**To do:**
1. In the article about Pixar's “Soul,” what is Joe Gardner's job?
2. Decide whether each statement agrees with the article about Pixar's “Soul.” Answer yes or no, and quote the words from the article that settle it.
(a) “Soul” is Pixar's 23rd feature-length movie.
(b) Joe is voiced by Jamie Foxx.
(c) The Great Before is where souls go after death.
3. Extend the article about Pixar's “Soul” past its final sentence.

-- Text shown follows --

“Soul” — Pixar’s dreamy animated fable about the meaning of life, released in the middle of a deadly pandemic — on Sunday took home the Oscar for best animated film, the latest in a long line of successes for the Disney subsidiary.
The film is the 23rd feature-length movie and the latest original story from Pixar, home to the massively popular “Toy Story” franchise, as well as one-off award-winning films like “Up” and “Inside Out.”
It is also the first from the animation powerhouse to feature a main character who is African-American.
“This film started as a love letter to jazz. But we had no idea how much jazz would teach us about life,” director Pete Docter said as he accepted the award.
“Soul” tells the story of Joe Gardner, a humble middle school music teacher in New York who has aspirations of being a jazz pianist.
After landing a major gig that could be his big break, Joe (voiced by Oscar winner Jamie Foxx) takes a serious fall… and finds himself caught between Earth and the afterlife.
He then ends up by mistake in the “Great Before,” a world where unborn souls prepare for life and gain their personality traits — good and bad — before gaining a human body.
This abstract universe, created by Docter — who also wrote and directed Oscar winners “Up” and “Inside Out” — explores the depths of the human condition: are we born with a purpose? Does life have meaning? Do we need to find that meaning?
The film alternates between the very realistic streets of New York and the fantasy universe of the Great Before.
Pixar, which has been a pioneer in both the look and subject matter of animated films, once again takes a hard look at death, as it did in “Up” and again with “Coco.”

-- Text shown concluded --
-- Data follows --

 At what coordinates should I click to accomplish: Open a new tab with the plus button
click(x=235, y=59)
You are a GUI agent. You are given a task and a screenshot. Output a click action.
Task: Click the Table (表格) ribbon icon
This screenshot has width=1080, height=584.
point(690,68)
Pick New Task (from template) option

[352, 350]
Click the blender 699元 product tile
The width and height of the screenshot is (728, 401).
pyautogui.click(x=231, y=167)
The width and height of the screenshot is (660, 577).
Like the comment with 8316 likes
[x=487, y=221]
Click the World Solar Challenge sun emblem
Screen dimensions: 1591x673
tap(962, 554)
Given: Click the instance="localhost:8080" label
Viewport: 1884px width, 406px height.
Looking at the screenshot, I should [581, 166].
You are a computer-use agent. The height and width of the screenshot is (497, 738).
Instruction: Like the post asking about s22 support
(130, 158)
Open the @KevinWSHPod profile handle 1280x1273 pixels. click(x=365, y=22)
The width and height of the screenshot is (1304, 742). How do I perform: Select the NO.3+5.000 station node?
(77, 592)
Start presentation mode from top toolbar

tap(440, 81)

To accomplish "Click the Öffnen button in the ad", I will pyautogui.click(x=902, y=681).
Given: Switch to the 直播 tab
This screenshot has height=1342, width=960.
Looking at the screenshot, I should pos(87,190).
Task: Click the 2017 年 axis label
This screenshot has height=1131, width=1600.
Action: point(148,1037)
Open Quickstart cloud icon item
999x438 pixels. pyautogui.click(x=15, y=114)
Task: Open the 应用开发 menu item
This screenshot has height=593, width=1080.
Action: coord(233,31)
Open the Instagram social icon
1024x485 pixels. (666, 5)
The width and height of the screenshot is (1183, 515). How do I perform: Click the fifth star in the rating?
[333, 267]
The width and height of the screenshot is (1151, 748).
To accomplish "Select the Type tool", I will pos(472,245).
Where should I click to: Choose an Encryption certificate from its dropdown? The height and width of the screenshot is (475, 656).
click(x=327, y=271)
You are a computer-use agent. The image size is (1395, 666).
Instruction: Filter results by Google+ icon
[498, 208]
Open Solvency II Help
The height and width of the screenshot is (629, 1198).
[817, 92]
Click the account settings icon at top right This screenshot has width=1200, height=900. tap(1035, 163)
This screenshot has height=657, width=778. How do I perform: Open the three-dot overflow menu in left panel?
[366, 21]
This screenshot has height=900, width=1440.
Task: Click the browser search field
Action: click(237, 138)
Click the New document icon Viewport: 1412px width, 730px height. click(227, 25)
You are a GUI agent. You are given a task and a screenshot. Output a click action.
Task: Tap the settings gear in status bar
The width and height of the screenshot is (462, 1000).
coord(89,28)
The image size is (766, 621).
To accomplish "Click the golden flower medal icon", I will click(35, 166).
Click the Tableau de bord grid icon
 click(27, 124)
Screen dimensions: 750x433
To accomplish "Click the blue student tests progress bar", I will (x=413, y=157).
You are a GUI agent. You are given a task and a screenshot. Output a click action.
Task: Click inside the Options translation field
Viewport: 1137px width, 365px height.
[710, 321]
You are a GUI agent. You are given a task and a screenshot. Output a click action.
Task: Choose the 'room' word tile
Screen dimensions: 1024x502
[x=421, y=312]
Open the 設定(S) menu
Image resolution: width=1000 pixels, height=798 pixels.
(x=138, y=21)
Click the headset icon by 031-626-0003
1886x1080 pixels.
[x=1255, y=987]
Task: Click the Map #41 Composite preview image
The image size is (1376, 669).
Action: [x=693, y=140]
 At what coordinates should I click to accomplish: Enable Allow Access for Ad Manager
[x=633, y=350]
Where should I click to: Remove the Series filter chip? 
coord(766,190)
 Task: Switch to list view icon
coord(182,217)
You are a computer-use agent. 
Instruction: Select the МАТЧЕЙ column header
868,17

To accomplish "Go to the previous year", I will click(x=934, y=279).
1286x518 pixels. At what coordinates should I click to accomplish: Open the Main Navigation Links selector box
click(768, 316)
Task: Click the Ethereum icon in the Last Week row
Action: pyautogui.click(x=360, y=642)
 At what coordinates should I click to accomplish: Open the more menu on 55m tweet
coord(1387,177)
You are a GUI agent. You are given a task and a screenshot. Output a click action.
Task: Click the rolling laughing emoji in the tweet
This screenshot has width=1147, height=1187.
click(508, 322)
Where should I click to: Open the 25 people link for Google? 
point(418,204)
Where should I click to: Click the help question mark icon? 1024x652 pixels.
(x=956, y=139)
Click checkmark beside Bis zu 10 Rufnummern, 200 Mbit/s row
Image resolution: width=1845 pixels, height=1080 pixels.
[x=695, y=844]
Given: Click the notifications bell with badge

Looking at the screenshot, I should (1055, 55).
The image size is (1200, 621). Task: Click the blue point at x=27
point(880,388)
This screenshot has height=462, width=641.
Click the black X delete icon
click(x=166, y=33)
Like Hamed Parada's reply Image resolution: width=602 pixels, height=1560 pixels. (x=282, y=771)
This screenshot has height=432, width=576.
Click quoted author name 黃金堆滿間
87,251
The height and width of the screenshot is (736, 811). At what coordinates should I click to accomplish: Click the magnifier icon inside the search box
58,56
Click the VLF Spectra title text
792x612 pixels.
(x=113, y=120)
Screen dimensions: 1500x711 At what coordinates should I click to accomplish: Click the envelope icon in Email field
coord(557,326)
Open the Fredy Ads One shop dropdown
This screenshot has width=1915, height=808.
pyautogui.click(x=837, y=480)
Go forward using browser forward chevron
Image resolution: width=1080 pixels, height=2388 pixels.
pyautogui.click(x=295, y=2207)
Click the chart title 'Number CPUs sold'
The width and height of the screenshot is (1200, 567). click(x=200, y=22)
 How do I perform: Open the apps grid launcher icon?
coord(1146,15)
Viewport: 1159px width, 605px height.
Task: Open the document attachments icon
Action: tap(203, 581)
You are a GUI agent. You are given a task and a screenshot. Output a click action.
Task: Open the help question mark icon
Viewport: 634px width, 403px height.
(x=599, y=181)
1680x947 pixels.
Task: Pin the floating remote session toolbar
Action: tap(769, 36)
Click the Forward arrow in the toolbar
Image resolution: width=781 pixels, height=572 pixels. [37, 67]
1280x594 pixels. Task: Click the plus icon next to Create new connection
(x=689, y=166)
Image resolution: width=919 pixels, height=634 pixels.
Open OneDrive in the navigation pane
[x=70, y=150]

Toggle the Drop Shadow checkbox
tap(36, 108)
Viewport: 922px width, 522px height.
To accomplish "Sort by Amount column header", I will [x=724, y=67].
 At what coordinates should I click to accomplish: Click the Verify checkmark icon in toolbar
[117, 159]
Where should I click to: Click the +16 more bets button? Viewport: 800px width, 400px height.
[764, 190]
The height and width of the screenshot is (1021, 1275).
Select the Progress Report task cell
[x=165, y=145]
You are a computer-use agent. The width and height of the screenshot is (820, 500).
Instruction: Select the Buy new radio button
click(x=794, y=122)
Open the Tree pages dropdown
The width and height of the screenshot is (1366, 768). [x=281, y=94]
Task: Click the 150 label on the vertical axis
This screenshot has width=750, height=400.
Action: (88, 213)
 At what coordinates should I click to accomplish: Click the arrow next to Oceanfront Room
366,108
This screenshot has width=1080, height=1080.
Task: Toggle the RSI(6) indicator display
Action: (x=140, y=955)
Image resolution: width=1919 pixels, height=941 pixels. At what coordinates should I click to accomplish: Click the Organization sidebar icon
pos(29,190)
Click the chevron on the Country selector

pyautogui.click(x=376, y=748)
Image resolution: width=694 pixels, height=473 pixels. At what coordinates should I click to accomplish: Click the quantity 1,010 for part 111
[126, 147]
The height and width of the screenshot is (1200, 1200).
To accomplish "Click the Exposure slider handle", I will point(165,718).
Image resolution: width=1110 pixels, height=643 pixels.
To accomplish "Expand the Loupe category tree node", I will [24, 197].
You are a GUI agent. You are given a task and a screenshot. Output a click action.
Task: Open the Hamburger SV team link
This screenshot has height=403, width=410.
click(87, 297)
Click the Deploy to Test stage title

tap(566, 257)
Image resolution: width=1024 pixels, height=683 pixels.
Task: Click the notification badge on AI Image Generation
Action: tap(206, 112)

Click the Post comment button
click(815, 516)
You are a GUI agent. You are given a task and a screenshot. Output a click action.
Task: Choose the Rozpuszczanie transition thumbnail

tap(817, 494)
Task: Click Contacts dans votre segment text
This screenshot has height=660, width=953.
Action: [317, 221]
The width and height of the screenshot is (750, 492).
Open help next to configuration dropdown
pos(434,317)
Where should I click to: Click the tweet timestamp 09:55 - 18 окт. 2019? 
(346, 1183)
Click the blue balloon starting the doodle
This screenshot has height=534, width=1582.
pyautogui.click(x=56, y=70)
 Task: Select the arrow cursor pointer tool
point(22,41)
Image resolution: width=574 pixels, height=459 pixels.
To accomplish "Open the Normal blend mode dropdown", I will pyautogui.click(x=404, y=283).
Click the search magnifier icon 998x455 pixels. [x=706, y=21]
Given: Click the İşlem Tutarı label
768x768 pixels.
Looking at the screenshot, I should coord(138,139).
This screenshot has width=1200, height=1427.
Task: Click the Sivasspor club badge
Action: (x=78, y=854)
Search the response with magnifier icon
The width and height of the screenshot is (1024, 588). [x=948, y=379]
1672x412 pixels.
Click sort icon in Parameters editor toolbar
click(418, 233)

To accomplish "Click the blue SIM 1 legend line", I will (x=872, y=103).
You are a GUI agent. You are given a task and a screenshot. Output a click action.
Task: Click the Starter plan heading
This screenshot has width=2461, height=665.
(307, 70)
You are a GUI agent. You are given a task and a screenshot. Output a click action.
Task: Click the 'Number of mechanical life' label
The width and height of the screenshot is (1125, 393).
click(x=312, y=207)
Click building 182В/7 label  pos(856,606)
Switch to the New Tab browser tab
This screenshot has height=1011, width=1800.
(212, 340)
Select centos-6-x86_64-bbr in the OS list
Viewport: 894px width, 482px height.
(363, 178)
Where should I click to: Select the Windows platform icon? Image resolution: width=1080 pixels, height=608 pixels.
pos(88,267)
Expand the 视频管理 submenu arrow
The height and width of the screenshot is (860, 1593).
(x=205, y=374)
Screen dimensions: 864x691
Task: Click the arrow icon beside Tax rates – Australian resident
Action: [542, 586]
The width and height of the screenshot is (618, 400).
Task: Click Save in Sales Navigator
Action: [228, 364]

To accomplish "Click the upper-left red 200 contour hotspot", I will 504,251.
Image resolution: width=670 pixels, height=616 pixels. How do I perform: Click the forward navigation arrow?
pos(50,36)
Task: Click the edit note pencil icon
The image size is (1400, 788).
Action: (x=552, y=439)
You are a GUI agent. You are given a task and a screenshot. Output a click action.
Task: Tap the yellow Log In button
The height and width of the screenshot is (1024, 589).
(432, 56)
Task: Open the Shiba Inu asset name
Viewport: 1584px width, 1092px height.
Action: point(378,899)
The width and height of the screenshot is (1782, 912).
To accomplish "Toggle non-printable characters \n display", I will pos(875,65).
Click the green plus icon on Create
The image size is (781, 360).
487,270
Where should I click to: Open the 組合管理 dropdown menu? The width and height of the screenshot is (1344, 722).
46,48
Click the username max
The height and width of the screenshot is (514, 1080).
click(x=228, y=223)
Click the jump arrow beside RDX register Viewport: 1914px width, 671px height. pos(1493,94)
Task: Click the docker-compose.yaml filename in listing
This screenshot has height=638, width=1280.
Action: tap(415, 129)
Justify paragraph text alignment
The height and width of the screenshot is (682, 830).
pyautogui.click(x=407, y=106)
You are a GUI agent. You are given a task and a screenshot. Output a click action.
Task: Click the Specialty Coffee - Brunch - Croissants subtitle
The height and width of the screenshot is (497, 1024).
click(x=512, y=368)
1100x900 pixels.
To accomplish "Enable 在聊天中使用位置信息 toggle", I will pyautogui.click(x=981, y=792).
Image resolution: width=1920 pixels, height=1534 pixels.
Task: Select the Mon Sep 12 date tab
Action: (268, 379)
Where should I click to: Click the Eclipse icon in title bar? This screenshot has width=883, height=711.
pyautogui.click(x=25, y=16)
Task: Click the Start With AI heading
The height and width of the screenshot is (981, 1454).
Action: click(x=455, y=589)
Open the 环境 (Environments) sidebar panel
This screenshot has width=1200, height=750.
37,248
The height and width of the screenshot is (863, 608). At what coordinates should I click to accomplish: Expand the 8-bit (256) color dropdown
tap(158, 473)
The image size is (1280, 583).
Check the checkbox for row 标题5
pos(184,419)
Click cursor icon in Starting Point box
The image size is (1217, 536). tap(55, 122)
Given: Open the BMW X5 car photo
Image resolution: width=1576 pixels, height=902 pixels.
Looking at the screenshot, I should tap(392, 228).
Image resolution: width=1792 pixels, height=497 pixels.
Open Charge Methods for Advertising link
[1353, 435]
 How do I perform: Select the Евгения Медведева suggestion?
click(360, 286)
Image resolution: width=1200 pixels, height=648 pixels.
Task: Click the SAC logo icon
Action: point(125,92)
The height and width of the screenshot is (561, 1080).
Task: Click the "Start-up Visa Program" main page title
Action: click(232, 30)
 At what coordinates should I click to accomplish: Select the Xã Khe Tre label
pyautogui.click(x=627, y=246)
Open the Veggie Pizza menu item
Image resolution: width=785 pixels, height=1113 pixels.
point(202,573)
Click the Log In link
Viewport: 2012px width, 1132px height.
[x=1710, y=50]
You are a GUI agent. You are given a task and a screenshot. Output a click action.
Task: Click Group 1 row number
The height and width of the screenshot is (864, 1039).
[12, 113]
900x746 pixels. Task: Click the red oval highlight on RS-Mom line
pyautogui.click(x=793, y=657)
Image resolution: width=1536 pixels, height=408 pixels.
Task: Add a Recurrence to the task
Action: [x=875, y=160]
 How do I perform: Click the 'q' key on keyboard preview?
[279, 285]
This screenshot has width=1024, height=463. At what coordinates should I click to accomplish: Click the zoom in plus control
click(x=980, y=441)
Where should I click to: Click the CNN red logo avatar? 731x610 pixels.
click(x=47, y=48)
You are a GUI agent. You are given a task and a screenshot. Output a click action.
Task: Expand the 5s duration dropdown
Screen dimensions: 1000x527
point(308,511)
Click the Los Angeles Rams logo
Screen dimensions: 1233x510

-- Data concluded --

**Answers for the tasks:**
1. He is a middle school music teacher in New York.

2.
(a) Yes: "The film is the 23rd feature-length movie"
(b) Yes: "voiced by Oscar winner Jamie Foxx"
(c) No: "a world where unborn souls prepare for life"

3.
“Soul” also borrows a page from “Inside Out” (2015), which looked at the inner workings of the mind of an introverted little girl.
Docter told Deadline earlier this year that “Soul” is “an investigation into what’s really going on in life and how are we meant to live.”
Co-director and writer Kemp Powers added: “It’s this idea that life is about improvising and having to take all the unexpected things that are thrown at you and turn them into something of value, turn them into some beautiful.”
Powers said Pixar screened the film for test audiences to make sure it was not too dark for children.
“They get everything. They’re very smart,” Docter told NPR.
Docter also said they discussed the idea with “priests and rabbis and experts in Islam, Hinduism… to just see how these different traditions look at the soul and the afterlife and the world beyond our bodily forms.”
“Soul” ended up competing for Oscars glory with another Pixar film, “Onward,” because the awards season calendar was upended by the coronavirus pandemic, even though “Onward” was released nearly a year earlier.